● Provided passage
------------------------------------------------

Also, we live in Canada with Canadian weather, so weather could change even the best laid plans. To deal with all of these moving parts, parents that are raising their children in two homes need to be flexible and cooperate to make the season go as smoothly as possible.
3 – Be proactive
Plan ahead. Don’t leave making the parenting arrangements to the last minute, because we all know things are busier and more hectic as we get closer to the holiday season. It is definitely best to start having the conversation as early as September or even in the summer.
You know what you need to have in place to make the holidays move smoothly. For some people there needs to be a schedule planned down to the pick up times, for others they can coordinate daily to see what the day is going to look like. You need to make sure that you have what you need to be arranged in advance, and then be flexible as things come up, because last minute is not fun for anybody.
If parenting arrangements are difficult for you to talk about, or if you have trouble communicating with your ex at all, then involve someone that can help you figure it out. Many times, that person can be someone that is known to both of you, or it can be a professional like a mediator or a child psychologist. The bottom line is start the conversation early so that you are not stuck without a plan and lots of stress and emotions about the holidays.
4 – Be creative
Everybody’s situation is different, so your parenting arrangements will also be different. Some people alternate years of having the kids on Christmas days, some people split the day, and others will put aside their differences for the day and both spend the days with the kids. Other people have completely different arrangements.

------------------------------------------------

● Material for this exercise
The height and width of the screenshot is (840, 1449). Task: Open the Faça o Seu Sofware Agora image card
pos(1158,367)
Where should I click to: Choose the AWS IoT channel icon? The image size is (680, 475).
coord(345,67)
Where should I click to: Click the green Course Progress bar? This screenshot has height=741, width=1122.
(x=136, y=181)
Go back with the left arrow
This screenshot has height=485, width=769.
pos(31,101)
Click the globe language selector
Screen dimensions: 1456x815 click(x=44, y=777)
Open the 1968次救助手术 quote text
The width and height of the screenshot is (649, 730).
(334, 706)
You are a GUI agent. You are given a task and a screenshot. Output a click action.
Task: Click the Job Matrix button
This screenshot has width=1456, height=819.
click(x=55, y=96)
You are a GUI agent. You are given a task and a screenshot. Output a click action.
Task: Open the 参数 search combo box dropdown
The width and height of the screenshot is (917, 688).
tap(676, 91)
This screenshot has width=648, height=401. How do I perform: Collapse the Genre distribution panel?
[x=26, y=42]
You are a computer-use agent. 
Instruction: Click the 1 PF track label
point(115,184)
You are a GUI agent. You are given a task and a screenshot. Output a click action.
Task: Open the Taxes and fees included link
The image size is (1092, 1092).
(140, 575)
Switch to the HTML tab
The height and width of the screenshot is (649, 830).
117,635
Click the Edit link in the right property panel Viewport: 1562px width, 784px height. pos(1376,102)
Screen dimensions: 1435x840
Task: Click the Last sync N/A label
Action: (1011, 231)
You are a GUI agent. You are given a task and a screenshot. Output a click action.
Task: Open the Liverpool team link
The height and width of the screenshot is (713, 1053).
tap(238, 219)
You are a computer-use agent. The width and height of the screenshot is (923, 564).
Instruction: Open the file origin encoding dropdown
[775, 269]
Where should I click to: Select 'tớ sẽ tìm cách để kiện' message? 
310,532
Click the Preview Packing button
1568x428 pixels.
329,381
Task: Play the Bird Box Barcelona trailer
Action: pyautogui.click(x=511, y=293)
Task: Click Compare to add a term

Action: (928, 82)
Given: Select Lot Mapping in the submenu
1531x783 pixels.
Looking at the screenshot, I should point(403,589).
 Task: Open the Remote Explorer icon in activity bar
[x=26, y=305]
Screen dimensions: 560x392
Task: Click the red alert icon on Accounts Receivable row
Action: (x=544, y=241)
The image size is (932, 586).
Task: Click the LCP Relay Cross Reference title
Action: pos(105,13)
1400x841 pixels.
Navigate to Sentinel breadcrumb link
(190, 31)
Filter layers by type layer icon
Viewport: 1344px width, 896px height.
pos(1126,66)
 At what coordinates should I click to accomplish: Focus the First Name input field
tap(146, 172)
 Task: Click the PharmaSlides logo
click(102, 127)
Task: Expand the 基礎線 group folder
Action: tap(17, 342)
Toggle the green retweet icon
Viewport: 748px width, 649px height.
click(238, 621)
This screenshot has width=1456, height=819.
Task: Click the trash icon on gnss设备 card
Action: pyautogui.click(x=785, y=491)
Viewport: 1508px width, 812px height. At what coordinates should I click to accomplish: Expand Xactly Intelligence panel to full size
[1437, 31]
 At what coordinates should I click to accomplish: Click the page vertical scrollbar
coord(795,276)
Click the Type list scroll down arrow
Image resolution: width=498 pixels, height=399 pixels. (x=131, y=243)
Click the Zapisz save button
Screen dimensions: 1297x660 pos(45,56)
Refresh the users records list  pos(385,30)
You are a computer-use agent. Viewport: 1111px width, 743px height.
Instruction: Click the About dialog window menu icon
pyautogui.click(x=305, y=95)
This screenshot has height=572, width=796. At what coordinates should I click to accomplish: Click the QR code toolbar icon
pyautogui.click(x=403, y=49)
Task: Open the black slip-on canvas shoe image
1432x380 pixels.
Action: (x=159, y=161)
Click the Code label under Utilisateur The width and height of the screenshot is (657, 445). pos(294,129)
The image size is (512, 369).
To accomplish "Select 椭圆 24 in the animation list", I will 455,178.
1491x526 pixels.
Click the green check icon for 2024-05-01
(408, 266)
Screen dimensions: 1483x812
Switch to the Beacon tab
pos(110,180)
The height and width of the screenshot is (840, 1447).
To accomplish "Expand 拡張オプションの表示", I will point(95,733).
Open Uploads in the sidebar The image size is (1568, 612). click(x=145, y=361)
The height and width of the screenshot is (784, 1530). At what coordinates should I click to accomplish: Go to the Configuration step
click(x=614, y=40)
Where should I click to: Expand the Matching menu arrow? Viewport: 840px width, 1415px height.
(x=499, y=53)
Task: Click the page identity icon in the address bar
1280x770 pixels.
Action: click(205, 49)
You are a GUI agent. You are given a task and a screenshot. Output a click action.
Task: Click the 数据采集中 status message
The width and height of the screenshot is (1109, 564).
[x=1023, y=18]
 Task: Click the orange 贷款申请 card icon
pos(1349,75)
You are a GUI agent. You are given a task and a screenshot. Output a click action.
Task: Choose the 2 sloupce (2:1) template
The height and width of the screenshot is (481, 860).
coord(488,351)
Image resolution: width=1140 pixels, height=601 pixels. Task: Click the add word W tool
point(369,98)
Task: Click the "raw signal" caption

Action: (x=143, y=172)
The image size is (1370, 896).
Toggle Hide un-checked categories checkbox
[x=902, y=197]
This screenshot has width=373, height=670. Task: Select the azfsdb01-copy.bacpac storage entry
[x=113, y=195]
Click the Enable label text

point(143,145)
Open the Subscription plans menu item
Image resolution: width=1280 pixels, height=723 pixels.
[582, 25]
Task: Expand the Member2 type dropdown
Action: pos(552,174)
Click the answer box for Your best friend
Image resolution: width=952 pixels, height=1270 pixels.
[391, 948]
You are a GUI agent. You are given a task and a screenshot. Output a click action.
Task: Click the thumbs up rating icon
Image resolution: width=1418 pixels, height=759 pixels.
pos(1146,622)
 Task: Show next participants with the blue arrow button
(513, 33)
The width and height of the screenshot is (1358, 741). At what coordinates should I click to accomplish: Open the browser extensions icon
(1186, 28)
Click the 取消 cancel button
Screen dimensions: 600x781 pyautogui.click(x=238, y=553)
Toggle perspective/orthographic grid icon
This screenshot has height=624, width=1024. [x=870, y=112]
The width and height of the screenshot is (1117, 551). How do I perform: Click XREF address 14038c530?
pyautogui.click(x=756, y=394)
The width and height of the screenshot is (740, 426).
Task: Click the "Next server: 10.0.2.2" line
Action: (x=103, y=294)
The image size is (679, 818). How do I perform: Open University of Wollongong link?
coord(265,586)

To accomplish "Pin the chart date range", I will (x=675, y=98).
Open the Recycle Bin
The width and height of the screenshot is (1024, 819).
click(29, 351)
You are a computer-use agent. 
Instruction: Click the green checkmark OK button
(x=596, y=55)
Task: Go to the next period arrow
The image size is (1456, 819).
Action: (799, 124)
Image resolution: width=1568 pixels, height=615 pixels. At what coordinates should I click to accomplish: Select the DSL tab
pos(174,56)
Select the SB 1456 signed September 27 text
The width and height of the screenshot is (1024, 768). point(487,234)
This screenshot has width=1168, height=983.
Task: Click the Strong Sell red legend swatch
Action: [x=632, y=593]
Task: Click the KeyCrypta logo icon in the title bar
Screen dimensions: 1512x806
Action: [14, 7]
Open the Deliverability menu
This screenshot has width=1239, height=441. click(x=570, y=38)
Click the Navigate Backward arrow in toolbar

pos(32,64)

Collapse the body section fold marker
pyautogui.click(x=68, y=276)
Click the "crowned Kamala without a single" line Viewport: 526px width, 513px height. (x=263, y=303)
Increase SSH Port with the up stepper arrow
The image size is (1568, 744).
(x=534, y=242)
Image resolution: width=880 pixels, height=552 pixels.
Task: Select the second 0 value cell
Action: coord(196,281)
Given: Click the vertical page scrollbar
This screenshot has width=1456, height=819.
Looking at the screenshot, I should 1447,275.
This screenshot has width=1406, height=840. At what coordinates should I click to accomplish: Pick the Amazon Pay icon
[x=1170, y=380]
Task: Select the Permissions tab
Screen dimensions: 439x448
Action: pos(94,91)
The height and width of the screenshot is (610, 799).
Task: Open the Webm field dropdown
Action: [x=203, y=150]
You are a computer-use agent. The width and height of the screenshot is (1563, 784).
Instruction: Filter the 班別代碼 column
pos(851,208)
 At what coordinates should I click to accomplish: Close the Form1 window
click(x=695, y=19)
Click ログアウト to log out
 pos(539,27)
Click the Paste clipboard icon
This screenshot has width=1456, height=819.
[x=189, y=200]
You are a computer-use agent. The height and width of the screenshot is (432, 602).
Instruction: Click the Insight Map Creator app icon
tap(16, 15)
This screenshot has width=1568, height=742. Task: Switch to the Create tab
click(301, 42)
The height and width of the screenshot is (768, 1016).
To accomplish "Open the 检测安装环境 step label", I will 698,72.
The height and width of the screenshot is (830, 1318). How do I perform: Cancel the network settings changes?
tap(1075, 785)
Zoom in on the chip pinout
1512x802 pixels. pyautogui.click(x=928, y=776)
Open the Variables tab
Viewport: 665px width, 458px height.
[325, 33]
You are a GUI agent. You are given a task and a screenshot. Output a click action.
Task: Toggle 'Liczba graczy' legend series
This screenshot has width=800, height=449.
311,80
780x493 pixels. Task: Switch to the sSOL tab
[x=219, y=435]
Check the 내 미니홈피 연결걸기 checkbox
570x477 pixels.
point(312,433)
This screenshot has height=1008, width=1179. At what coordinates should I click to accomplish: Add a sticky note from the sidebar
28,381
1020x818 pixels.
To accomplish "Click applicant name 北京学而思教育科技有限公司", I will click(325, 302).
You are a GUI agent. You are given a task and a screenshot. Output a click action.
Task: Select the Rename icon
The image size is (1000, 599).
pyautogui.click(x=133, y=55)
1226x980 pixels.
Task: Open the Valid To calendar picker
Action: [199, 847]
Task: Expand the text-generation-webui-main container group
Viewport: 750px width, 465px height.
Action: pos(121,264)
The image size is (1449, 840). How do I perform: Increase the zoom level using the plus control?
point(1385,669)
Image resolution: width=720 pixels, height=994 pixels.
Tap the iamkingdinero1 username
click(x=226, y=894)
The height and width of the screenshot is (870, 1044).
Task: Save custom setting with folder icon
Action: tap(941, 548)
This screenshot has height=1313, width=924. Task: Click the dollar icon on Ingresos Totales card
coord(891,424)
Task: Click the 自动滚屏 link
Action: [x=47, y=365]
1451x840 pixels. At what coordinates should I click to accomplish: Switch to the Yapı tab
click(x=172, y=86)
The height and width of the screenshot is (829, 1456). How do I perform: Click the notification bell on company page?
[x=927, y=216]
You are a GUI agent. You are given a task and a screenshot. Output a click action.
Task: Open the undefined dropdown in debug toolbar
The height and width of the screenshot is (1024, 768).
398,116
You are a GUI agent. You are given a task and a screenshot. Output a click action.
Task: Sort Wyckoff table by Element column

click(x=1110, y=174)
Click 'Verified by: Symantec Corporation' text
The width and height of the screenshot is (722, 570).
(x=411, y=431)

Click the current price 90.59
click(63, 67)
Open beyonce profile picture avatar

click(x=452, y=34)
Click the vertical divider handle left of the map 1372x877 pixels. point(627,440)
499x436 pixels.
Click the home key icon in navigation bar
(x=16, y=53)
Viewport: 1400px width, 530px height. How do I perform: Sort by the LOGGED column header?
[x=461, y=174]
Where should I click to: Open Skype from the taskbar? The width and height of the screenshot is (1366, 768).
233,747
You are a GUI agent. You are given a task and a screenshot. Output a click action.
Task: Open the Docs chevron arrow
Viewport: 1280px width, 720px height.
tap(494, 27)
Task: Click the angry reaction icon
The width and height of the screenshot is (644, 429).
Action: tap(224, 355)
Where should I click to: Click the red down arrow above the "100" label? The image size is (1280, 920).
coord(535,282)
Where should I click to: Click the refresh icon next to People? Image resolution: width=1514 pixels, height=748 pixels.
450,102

------------------------------------------------

● Objectives
**A.** Answer these questions using the holiday parenting text:
(i) Which country does the text say we live in?
(ii) How early does it say to start talking about holiday arrangements?
(iii) Which two kinds of professional does it name as possible helpers?
**B.** Retype the rows exactly, starting at the line that contains "The image size is (1370, 896)." and stopping after the line that contains "point(143,145)".

● Final answers
**A.**
(i) Canada.
(ii) As early as September or even in the summer.
(iii) A mediator or a child psychologist.

**B.**
The image size is (1370, 896).
Toggle Hide un-checked categories checkbox
[x=902, y=197]
This screenshot has width=373, height=670. Task: Select the azfsdb01-copy.bacpac storage entry
[x=113, y=195]
Click the Enable label text

point(143,145)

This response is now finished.